- [WHAT YOU WILL DO] Give again, unaltered, the line with "Task: Select suggestion" and all lines that follow it in the listing below, minus any pictures.

- [DATA EXTRACT]
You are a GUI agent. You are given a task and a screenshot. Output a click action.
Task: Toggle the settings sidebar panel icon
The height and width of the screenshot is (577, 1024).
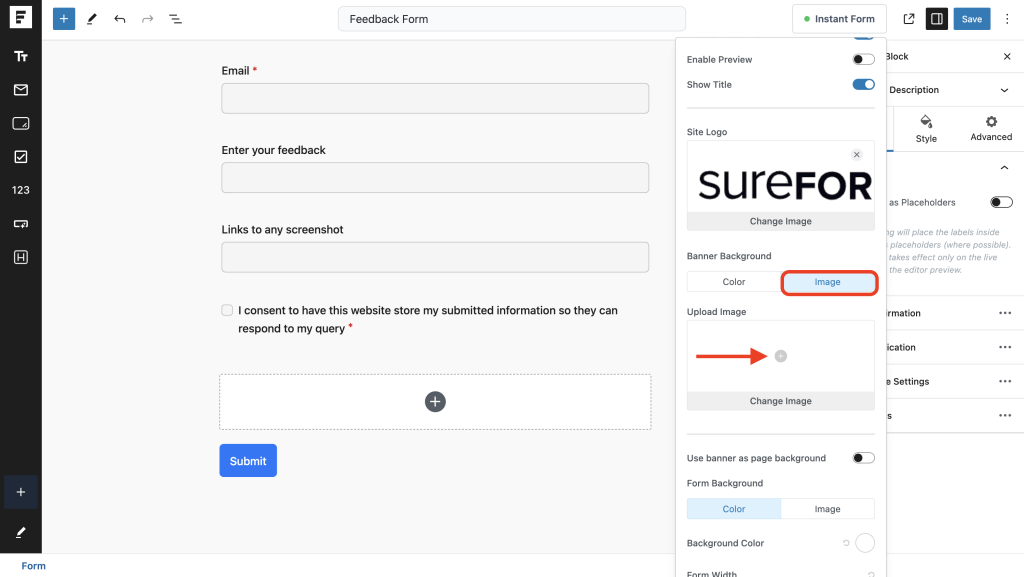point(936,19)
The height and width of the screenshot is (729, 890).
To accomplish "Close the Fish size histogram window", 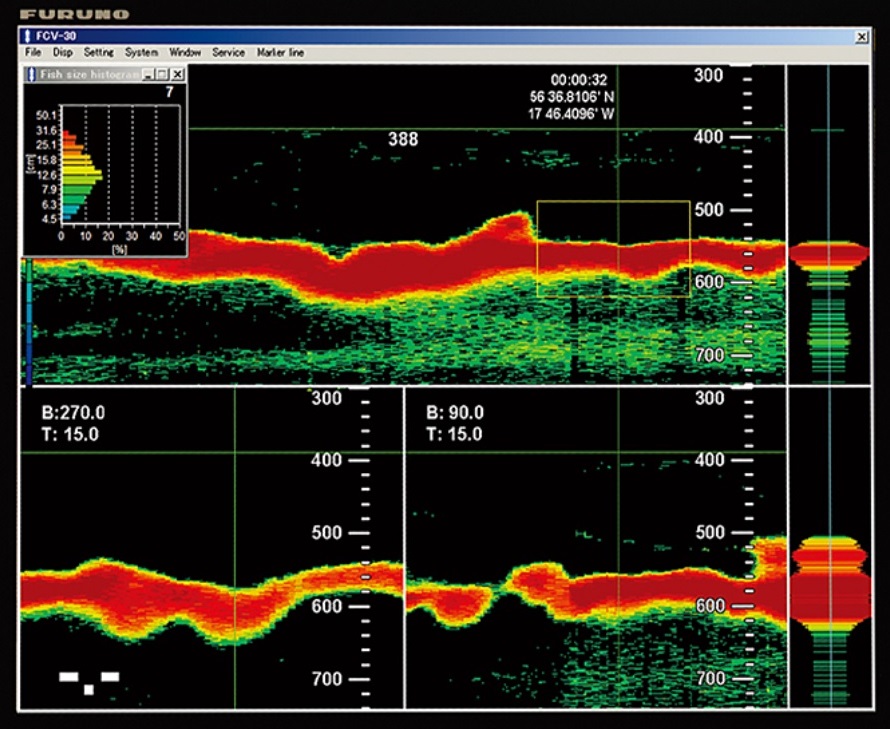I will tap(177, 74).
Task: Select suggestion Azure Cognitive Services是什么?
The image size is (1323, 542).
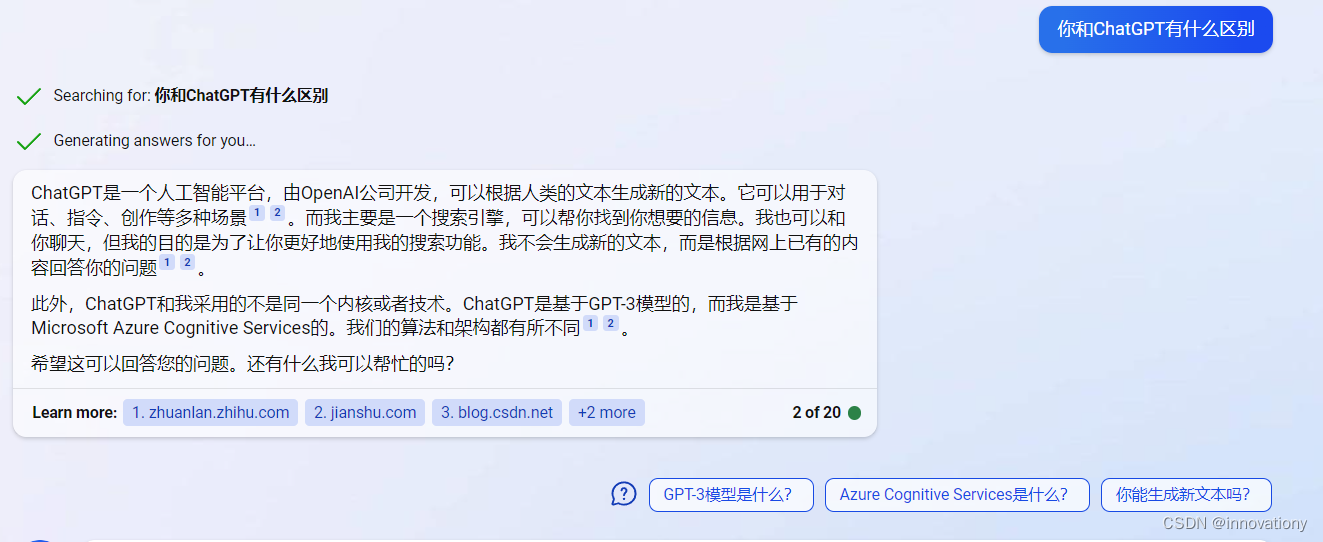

- [COMPLETED EXERCISE]
Task: Select suggestion Azure Cognitive Services是什么?
The image size is (1323, 542).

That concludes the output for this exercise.